* _Records to use_
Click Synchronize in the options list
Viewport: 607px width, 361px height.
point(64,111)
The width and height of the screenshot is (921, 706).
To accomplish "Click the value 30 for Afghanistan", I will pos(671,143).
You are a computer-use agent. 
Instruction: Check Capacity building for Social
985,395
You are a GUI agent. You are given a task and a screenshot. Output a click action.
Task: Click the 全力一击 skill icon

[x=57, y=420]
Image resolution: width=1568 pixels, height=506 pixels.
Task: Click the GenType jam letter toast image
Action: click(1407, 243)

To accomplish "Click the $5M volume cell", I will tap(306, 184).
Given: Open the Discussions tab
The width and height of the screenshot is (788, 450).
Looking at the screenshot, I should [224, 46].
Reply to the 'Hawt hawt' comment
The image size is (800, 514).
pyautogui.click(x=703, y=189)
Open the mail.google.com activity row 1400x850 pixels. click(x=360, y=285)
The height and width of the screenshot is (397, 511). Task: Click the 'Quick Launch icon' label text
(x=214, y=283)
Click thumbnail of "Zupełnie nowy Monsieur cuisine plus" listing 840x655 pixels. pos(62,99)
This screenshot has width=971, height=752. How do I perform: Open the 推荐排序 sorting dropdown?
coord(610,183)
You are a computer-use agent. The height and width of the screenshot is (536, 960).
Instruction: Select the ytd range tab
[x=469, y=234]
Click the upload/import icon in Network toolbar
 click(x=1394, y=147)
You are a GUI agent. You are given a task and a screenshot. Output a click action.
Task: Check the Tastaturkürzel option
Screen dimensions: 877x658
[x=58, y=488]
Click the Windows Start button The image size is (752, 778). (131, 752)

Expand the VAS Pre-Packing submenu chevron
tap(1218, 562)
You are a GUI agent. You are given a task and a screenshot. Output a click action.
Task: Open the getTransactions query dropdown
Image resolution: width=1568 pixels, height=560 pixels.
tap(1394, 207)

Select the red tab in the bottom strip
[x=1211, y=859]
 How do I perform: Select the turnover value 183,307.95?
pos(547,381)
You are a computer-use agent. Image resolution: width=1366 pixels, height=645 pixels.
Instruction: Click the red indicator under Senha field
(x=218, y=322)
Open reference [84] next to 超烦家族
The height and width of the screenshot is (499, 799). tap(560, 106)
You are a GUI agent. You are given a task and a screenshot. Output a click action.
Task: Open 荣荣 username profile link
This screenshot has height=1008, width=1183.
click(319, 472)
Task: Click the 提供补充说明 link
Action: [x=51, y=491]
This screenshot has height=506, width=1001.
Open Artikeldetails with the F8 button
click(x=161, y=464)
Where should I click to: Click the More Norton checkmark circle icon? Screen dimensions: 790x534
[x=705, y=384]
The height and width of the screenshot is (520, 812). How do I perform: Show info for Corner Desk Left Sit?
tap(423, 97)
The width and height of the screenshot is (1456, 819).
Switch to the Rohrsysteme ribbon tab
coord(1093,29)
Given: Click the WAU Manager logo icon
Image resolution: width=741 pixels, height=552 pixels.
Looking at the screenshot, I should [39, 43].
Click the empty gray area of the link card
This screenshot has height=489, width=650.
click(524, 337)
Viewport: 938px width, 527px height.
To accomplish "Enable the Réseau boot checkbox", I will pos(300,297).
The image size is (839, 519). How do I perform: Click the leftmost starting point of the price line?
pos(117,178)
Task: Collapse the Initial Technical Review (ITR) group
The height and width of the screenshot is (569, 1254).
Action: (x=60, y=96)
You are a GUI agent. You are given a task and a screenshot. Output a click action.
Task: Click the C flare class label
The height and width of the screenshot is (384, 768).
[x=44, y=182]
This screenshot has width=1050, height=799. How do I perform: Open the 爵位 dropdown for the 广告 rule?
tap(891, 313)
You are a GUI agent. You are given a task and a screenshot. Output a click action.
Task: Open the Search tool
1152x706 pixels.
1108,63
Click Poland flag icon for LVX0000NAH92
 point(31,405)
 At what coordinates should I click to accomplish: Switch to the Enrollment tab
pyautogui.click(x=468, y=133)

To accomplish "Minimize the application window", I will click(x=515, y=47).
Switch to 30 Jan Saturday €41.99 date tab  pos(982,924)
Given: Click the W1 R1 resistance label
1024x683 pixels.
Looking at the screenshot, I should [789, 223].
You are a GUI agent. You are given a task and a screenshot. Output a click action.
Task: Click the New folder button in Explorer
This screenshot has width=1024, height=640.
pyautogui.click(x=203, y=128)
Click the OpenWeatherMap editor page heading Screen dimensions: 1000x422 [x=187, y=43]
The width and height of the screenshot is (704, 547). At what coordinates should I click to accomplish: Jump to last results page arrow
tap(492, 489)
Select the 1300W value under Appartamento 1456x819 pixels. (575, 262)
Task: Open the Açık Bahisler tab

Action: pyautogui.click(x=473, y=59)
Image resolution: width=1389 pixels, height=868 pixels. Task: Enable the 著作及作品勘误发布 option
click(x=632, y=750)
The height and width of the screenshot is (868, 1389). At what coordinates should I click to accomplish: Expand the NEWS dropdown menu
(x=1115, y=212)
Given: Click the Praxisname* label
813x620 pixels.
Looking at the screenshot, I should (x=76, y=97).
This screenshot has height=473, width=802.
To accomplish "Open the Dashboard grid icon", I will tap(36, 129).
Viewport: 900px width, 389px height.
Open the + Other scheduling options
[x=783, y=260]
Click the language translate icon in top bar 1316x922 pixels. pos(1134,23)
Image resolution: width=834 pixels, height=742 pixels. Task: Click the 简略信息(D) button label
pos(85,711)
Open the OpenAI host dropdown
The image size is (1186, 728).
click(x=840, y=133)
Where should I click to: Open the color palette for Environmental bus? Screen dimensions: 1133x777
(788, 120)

* _What needs to be done_
Every line of the material should come back unchanged.

* _The completed task_
Click Synchronize in the options list
Viewport: 607px width, 361px height.
point(64,111)
The width and height of the screenshot is (921, 706).
To accomplish "Click the value 30 for Afghanistan", I will pos(671,143).
You are a computer-use agent. 
Instruction: Check Capacity building for Social
985,395
You are a GUI agent. You are given a task and a screenshot. Output a click action.
Task: Click the 全力一击 skill icon

[x=57, y=420]
Image resolution: width=1568 pixels, height=506 pixels.
Task: Click the GenType jam letter toast image
Action: click(1407, 243)

To accomplish "Click the $5M volume cell", I will tap(306, 184).
Given: Open the Discussions tab
The width and height of the screenshot is (788, 450).
Looking at the screenshot, I should [224, 46].
Reply to the 'Hawt hawt' comment
The image size is (800, 514).
pyautogui.click(x=703, y=189)
Open the mail.google.com activity row 1400x850 pixels. click(x=360, y=285)
The height and width of the screenshot is (397, 511). Task: Click the 'Quick Launch icon' label text
(x=214, y=283)
Click thumbnail of "Zupełnie nowy Monsieur cuisine plus" listing 840x655 pixels. pos(62,99)
This screenshot has width=971, height=752. How do I perform: Open the 推荐排序 sorting dropdown?
coord(610,183)
You are a computer-use agent. The height and width of the screenshot is (536, 960).
Instruction: Select the ytd range tab
[x=469, y=234]
Click the upload/import icon in Network toolbar
 click(x=1394, y=147)
You are a GUI agent. You are given a task and a screenshot. Output a click action.
Task: Check the Tastaturkürzel option
Screen dimensions: 877x658
[x=58, y=488]
Click the Windows Start button The image size is (752, 778). (131, 752)

Expand the VAS Pre-Packing submenu chevron
tap(1218, 562)
You are a GUI agent. You are given a task and a screenshot. Output a click action.
Task: Open the getTransactions query dropdown
Image resolution: width=1568 pixels, height=560 pixels.
tap(1394, 207)

Select the red tab in the bottom strip
[x=1211, y=859]
 How do I perform: Select the turnover value 183,307.95?
pos(547,381)
You are a computer-use agent. Image resolution: width=1366 pixels, height=645 pixels.
Instruction: Click the red indicator under Senha field
(x=218, y=322)
Open reference [84] next to 超烦家族
The height and width of the screenshot is (499, 799). tap(560, 106)
You are a GUI agent. You are given a task and a screenshot. Output a click action.
Task: Open 荣荣 username profile link
This screenshot has height=1008, width=1183.
click(319, 472)
Task: Click the 提供补充说明 link
Action: [x=51, y=491]
This screenshot has height=506, width=1001.
Open Artikeldetails with the F8 button
click(x=161, y=464)
Where should I click to: Click the More Norton checkmark circle icon? Screen dimensions: 790x534
[x=705, y=384]
The height and width of the screenshot is (520, 812). How do I perform: Show info for Corner Desk Left Sit?
tap(423, 97)
The width and height of the screenshot is (1456, 819).
Switch to the Rohrsysteme ribbon tab
coord(1093,29)
Given: Click the WAU Manager logo icon
Image resolution: width=741 pixels, height=552 pixels.
Looking at the screenshot, I should [39, 43].
Click the empty gray area of the link card
This screenshot has height=489, width=650.
click(524, 337)
Viewport: 938px width, 527px height.
To accomplish "Enable the Réseau boot checkbox", I will pos(300,297).
The image size is (839, 519). How do I perform: Click the leftmost starting point of the price line?
pos(117,178)
Task: Collapse the Initial Technical Review (ITR) group
The height and width of the screenshot is (569, 1254).
Action: (x=60, y=96)
You are a GUI agent. You are given a task and a screenshot. Output a click action.
Task: Click the C flare class label
The height and width of the screenshot is (384, 768).
[x=44, y=182]
This screenshot has width=1050, height=799. How do I perform: Open the 爵位 dropdown for the 广告 rule?
tap(891, 313)
You are a GUI agent. You are given a task and a screenshot. Output a click action.
Task: Open the Search tool
1152x706 pixels.
1108,63
Click Poland flag icon for LVX0000NAH92
 point(31,405)
 At what coordinates should I click to accomplish: Switch to the Enrollment tab
pyautogui.click(x=468, y=133)

To accomplish "Minimize the application window", I will click(x=515, y=47).
Switch to 30 Jan Saturday €41.99 date tab  pos(982,924)
Given: Click the W1 R1 resistance label
1024x683 pixels.
Looking at the screenshot, I should [789, 223].
You are a GUI agent. You are given a task and a screenshot. Output a click action.
Task: Click the New folder button in Explorer
This screenshot has width=1024, height=640.
pyautogui.click(x=203, y=128)
Click the OpenWeatherMap editor page heading Screen dimensions: 1000x422 [x=187, y=43]
The width and height of the screenshot is (704, 547). At what coordinates should I click to accomplish: Jump to last results page arrow
tap(492, 489)
Select the 1300W value under Appartamento 1456x819 pixels. (575, 262)
Task: Open the Açık Bahisler tab

Action: pyautogui.click(x=473, y=59)
Image resolution: width=1389 pixels, height=868 pixels. Task: Enable the 著作及作品勘误发布 option
click(x=632, y=750)
The height and width of the screenshot is (868, 1389). At what coordinates should I click to accomplish: Expand the NEWS dropdown menu
(x=1115, y=212)
Given: Click the Praxisname* label
813x620 pixels.
Looking at the screenshot, I should (x=76, y=97).
This screenshot has height=473, width=802.
To accomplish "Open the Dashboard grid icon", I will tap(36, 129).
Viewport: 900px width, 389px height.
Open the + Other scheduling options
[x=783, y=260]
Click the language translate icon in top bar 1316x922 pixels. pos(1134,23)
Image resolution: width=834 pixels, height=742 pixels. Task: Click the 简略信息(D) button label
pos(85,711)
Open the OpenAI host dropdown
The image size is (1186, 728).
click(x=840, y=133)
Where should I click to: Open the color palette for Environmental bus? Screen dimensions: 1133x777
(788, 120)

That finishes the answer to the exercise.